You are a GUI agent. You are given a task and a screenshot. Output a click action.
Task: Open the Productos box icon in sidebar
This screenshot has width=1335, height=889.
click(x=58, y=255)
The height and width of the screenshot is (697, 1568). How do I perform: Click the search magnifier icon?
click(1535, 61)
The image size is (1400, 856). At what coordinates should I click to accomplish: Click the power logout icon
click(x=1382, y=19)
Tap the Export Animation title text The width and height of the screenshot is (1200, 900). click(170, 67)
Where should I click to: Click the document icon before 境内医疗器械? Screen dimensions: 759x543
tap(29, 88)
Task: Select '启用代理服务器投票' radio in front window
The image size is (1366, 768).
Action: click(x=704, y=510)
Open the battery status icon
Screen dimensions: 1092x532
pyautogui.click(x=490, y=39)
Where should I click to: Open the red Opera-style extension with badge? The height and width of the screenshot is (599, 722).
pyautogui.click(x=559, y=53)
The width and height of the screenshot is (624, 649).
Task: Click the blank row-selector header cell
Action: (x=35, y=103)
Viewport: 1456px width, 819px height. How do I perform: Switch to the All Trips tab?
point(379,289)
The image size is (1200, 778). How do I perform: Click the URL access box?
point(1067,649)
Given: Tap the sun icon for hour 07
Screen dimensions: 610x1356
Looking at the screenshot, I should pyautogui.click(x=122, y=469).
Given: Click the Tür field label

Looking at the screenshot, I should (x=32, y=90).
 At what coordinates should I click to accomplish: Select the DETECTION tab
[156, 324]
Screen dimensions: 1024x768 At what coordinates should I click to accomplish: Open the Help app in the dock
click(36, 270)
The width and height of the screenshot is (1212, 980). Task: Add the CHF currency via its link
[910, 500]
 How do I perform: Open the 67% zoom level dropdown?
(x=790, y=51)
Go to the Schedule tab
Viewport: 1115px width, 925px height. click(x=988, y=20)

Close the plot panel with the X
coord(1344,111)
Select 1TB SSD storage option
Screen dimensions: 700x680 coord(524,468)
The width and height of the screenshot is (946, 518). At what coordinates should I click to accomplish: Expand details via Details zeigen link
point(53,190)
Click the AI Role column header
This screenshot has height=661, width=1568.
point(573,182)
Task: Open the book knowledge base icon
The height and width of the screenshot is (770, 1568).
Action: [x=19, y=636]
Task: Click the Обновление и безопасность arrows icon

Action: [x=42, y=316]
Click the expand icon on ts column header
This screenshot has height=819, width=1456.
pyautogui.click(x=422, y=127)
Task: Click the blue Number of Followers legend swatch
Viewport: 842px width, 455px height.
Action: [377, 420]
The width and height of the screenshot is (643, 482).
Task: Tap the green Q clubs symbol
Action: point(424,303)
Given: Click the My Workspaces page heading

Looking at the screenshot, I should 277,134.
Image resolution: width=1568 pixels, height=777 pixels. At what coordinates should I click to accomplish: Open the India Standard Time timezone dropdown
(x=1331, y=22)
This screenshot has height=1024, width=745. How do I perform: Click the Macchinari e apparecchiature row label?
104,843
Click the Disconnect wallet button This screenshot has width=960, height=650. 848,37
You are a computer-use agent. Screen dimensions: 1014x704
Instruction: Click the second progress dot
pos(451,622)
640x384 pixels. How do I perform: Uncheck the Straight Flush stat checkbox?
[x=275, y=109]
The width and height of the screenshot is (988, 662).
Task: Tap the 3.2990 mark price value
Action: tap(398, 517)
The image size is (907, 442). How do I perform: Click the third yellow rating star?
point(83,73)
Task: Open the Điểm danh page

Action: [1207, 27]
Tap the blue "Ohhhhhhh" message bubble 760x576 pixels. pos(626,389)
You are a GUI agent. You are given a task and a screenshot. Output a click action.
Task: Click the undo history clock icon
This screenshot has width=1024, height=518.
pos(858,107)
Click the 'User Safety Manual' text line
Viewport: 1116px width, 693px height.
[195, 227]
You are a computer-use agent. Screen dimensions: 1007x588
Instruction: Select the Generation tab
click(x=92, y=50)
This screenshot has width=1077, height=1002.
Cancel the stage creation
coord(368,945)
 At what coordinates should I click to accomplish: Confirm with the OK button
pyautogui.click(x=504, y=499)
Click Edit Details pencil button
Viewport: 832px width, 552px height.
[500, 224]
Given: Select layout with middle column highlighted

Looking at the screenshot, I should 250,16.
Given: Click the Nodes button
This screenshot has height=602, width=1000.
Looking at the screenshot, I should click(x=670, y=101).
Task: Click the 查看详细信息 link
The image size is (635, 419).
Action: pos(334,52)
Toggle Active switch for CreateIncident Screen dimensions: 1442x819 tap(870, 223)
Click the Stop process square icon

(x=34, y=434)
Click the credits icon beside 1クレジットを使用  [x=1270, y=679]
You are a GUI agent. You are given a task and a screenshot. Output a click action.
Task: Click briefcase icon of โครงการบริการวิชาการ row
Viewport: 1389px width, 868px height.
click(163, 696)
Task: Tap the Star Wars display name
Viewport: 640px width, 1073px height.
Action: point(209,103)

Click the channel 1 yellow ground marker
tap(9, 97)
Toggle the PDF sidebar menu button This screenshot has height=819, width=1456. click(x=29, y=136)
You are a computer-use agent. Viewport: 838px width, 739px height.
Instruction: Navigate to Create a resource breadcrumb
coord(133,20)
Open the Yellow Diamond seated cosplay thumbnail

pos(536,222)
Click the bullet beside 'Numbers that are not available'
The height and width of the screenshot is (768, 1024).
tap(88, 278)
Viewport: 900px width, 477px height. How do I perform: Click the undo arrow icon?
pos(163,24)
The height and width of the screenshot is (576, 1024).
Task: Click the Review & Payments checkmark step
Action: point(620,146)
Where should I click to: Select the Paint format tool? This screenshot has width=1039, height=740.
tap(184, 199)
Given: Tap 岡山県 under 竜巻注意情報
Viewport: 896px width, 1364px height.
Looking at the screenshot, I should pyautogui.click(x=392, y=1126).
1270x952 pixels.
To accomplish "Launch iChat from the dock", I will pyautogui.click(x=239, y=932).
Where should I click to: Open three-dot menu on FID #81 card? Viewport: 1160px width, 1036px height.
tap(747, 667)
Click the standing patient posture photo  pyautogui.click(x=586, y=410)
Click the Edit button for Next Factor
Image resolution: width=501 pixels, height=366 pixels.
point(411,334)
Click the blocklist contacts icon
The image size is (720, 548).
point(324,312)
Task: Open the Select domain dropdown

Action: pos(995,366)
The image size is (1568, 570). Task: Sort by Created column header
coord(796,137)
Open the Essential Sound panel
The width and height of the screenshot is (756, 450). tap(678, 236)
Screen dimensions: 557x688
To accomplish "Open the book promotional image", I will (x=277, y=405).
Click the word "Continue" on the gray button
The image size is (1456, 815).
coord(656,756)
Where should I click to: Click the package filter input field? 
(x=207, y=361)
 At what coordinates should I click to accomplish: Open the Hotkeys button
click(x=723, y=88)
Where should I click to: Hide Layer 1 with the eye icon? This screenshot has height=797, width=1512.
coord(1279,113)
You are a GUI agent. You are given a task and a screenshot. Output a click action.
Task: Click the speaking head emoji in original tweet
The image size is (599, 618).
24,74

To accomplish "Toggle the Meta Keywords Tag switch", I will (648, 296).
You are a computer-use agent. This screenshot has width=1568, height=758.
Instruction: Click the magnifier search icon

········

▶ [ASSIGNMENT]:
Check each line above for the string "sidebar" and return those that contain it.

▶ [OUTPUT FOR THIS EXERCISE]:
Task: Open the Productos box icon in sidebar
Toggle the PDF sidebar menu button This screenshot has height=819, width=1456. click(x=29, y=136)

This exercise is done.